Who are the witches and warlocks of our day? To some extent, we all are guilty, but our most ambitious and powerful witches and warlocks we call politicians. These people bewitch others with lies; they seek to entice us with our own dreams and desires. Mouthing the incantations we call campaign slogans, they suggest what we want to believe, raising within our minds visions of Paradise and Utopia.
Consider Utopia. The word first occurred in Sir Thomas More‘s book, Utopia. The 1911 version of Encyclopedia Britannica begins its explanation of the term this way.
Commonwealth, or an imaginary country whose inhabitants are supposed to exist under the most perfect conditions possible. Hence the terms Utopia and Utopian are also used to denote any visionary scheme of reform or social theory, especially those which fail to recognize defects inherent in human nature. (continued here)
How are we suppose to achieve the most perfect conditions possible? The tool for this purpose we call “social engineering.” Here Wikipedia endeavors to define the expression favorably.

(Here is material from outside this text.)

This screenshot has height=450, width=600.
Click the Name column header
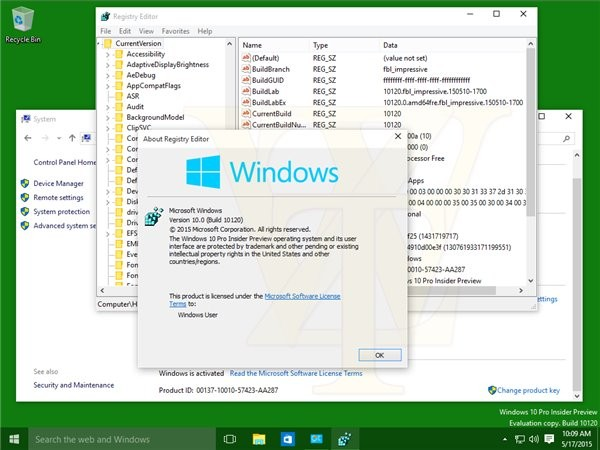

Social engineering is a concept in political science that refers to efforts to influence popular attitudes and social behavior on a large scale, whether by governments or private groups. In the political arena the counterpart of social engineering is political engineering.

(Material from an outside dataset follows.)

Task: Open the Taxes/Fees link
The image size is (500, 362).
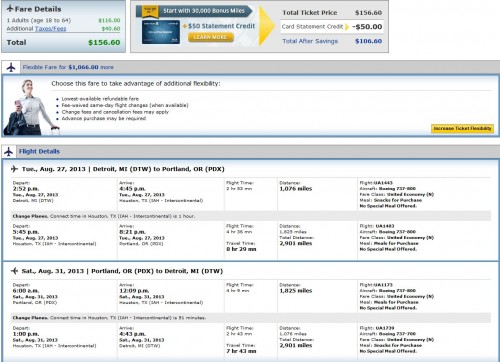Action: click(51, 29)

For various reasons, the term has been imbued with negative connotations. However, virtually all law and governance has the effect of changing behavior and can be considered “social engineering” to some extent. Prohibitions on murder, rape, suicide and littering are all policies aimed at discouraging undesirable behaviors. In British and Canadian jurisprudence, changing public attitudes about a behaviour is accepted as one of the key functions of laws prohibiting it. Governments also influence behavior more subtly through incentives and disincentives built into economic policy and tax policy, for instance, and have done so for centuries. (continued here)

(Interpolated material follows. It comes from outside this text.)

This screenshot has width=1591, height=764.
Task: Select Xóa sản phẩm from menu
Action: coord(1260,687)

What the above definition fails to fully consider is the distinction between enforcing existing societal values and actively trying to change (or engineer a change) in societal values. At what point does it become immoral to force our values (even our religious beliefs) upon others using the power of government?
In the United States, the people who most enthusiastically advocate social engineering call themselves Liberals (or Progressives). These people apparently see government as the ideal tool for achieving the most perfect conditions possible. Because of their Utopian attitude towards government, another pastor I listen to in the morning, J. Vernon McGee once defined Liberalism this way.
If you want to know what Liberal is — Liberalism is in a nutshell — here it is, to try to make a Utopia on this earth today. And they believe they can do it. They believe that human nature is such that it is like a flower bed — that if you just give it a chance, improve conditions of man and get rid of the poverty — and give him everything he needed — that man will just flower out. (heard on the November 4, 2009 broadcast).
McGee subsequently pointed out that such schemes have been tried before. Man’s environment, it seems, is not the problem. Our problem comes from defects inherent in human nature. The problem is what is in our hearts. The problem is religious in nature, not political.
We are a lost people. We cannot find our way by placing our trust in the powers and schemes of other lost souls. There is no government solution which will allow us back into Paradise. We each need to find our own way back to God. We each need to place our trust in Him and ask Him to be our guide. To find our way, we each need to learn to obey God and to love each other.
2 Chronicles 33:6 (Today’s New International Version)
6 He sacrificed his children in the fire in the Valley of Ben Hinnom, practiced divination and witchcraft, sought omens, and consulted mediums and spiritists. He did much evil in the eyes of the LORD, arousing his anger.